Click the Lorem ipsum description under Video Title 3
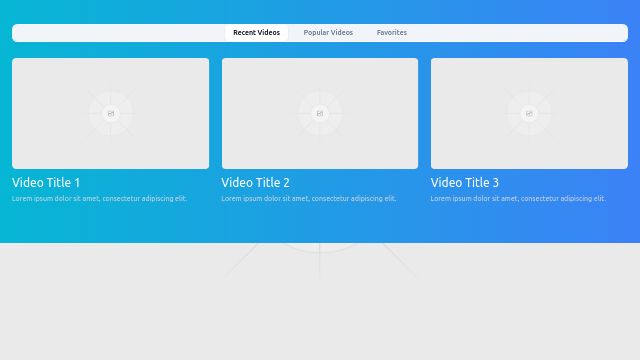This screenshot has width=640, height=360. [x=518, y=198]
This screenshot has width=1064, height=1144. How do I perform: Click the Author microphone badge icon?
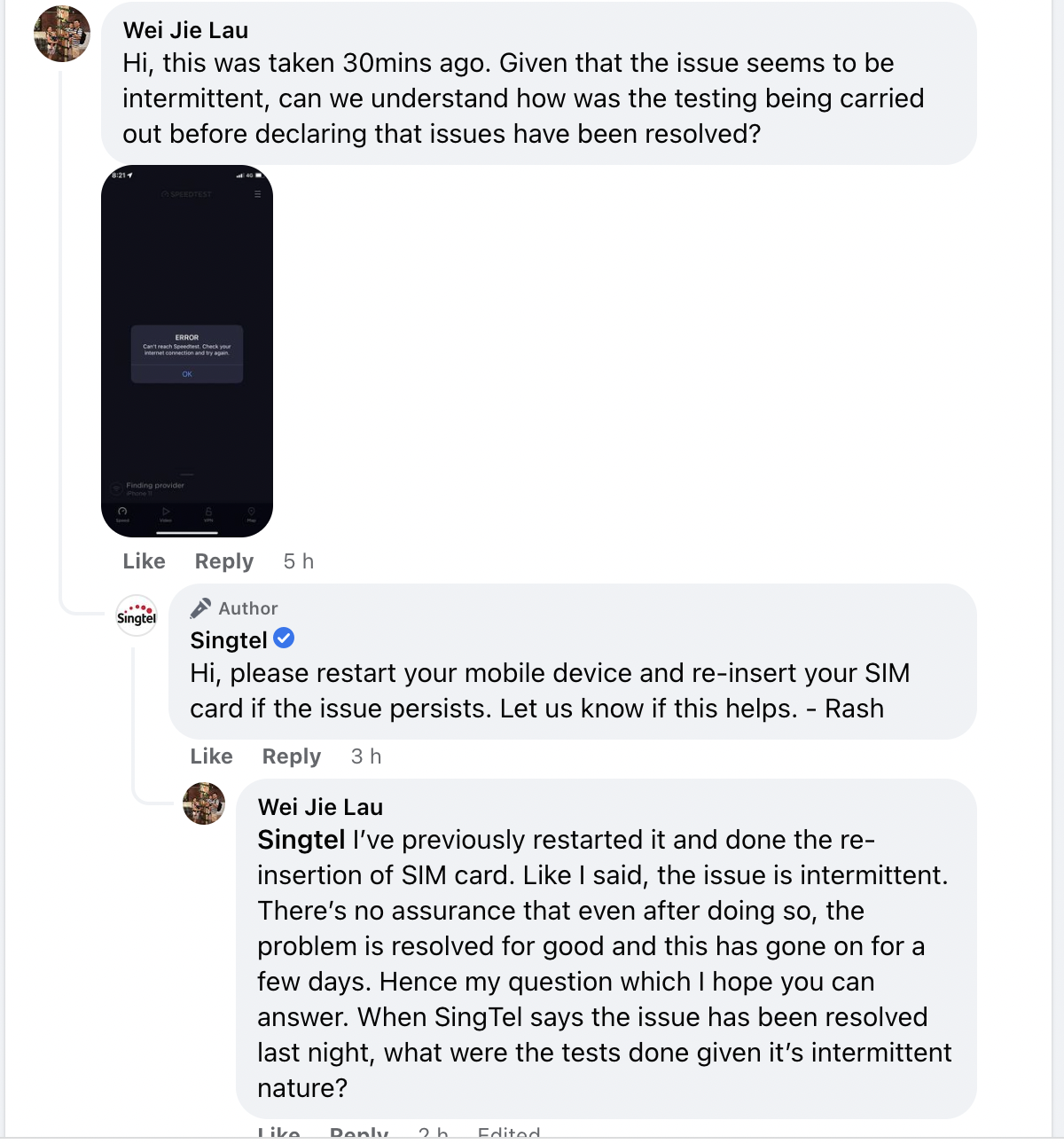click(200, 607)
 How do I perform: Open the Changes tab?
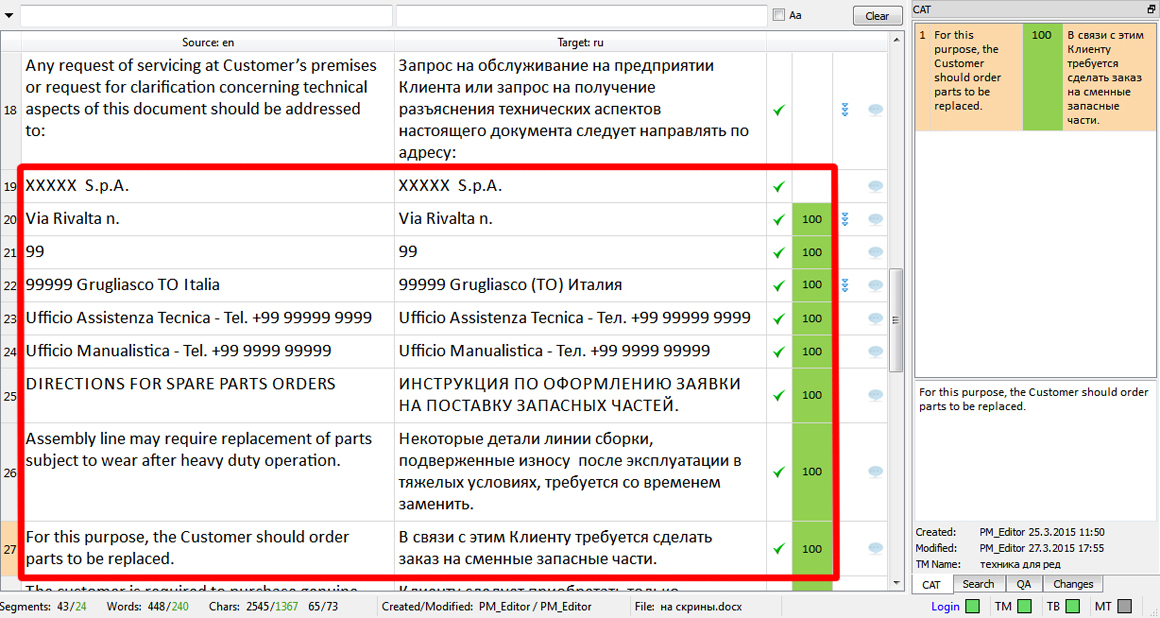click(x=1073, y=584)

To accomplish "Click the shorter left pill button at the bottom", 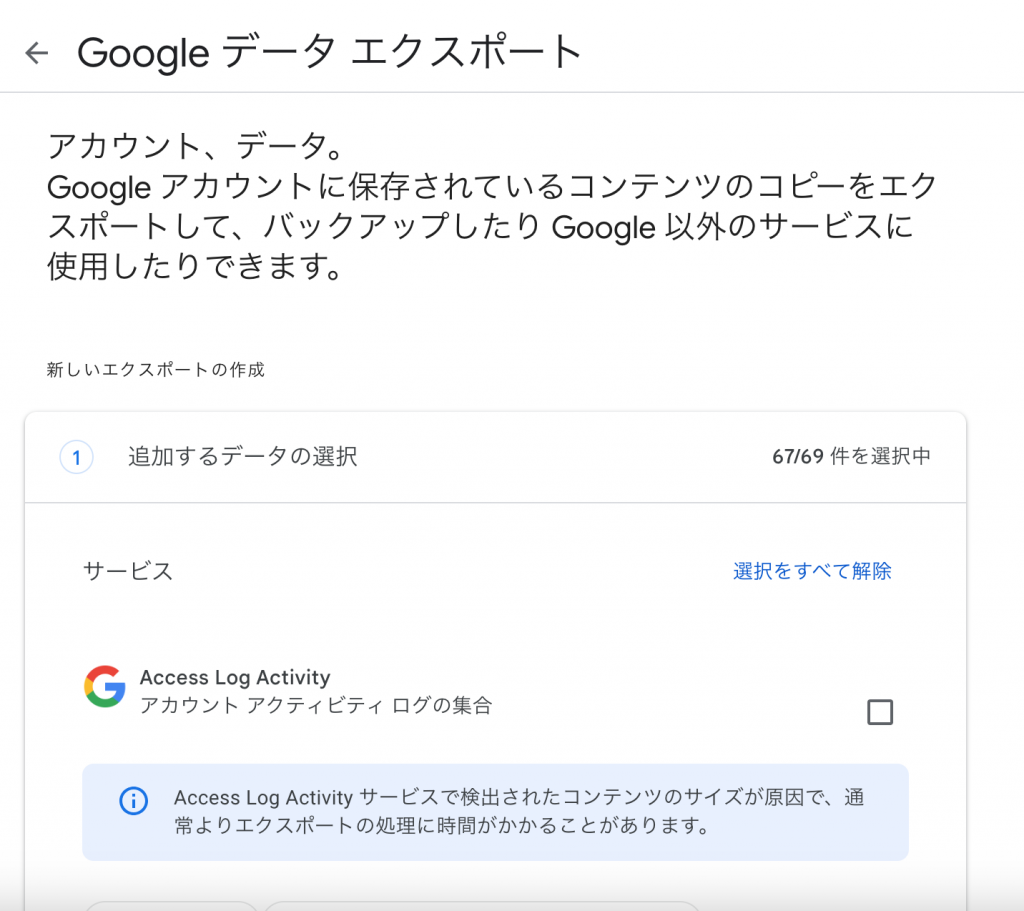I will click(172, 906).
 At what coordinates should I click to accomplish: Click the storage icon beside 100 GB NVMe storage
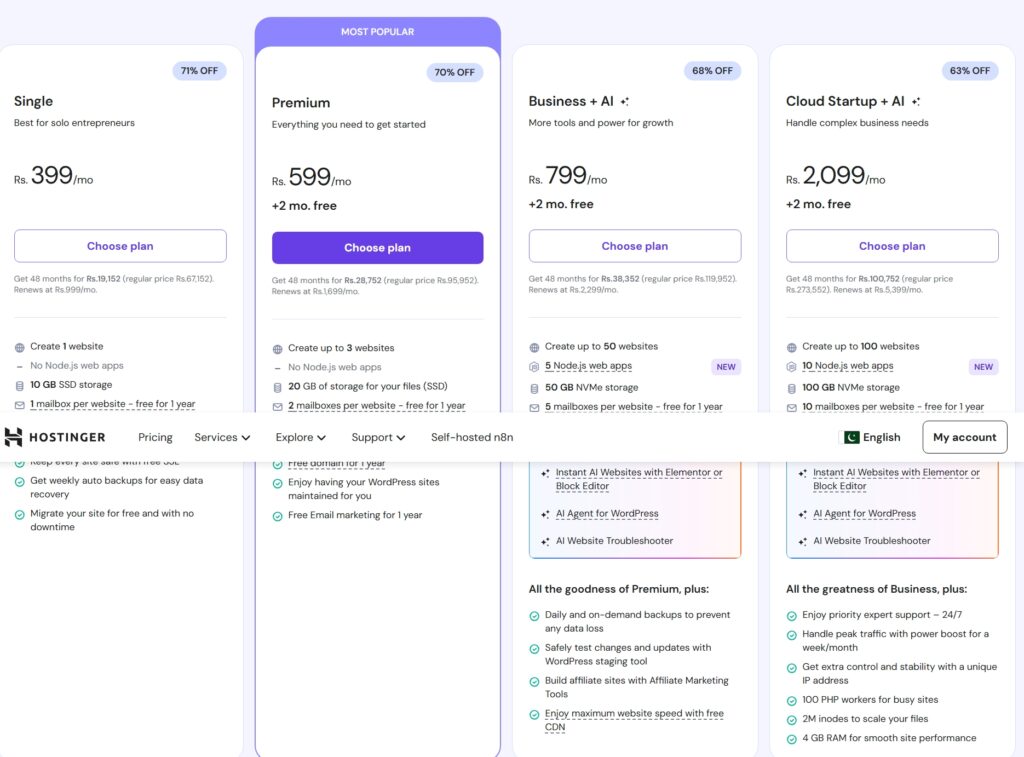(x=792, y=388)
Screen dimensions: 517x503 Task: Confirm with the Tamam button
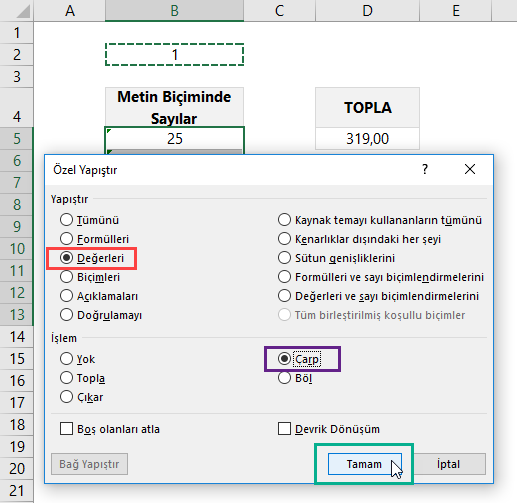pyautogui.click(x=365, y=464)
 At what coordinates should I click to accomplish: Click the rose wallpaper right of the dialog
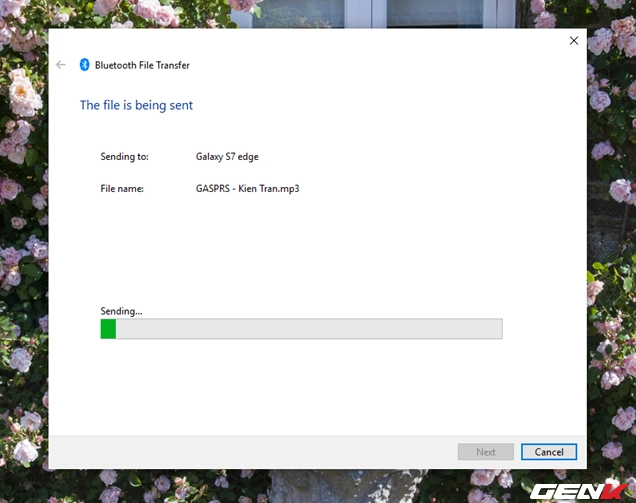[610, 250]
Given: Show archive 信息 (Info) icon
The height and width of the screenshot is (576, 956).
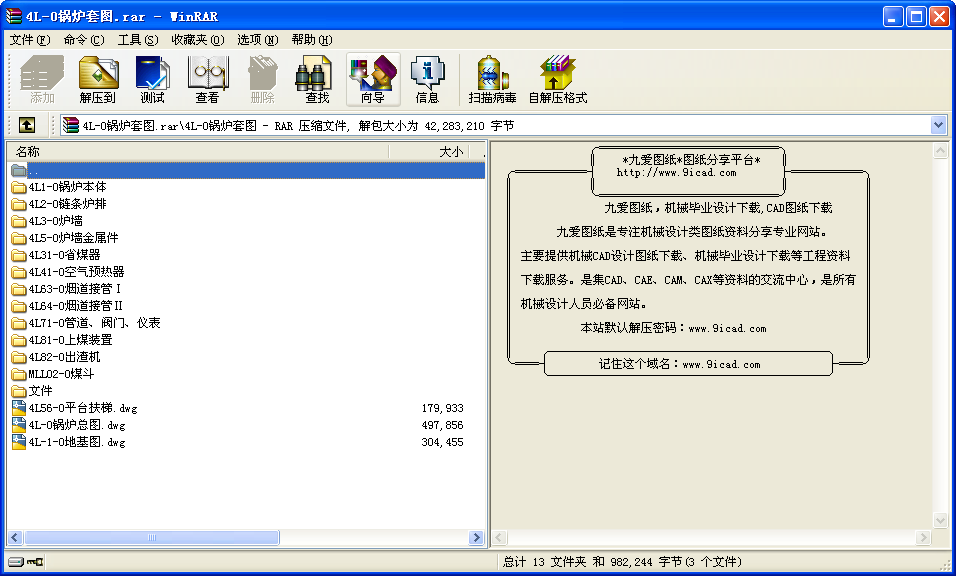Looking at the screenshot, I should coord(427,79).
---------------
● What you have to do
The needed output is the lines from the one with "At what coordinates should I click to accomplish: Click the rose" through the end of the listing, written out exactly, both ends included, pictures excluded.

● Reply to the exercise
 At what coordinates should I click to accomplish: Click the rose wallpaper right of the dialog
[610, 250]
Given: Show archive 信息 (Info) icon
The height and width of the screenshot is (576, 956).
Looking at the screenshot, I should coord(427,79).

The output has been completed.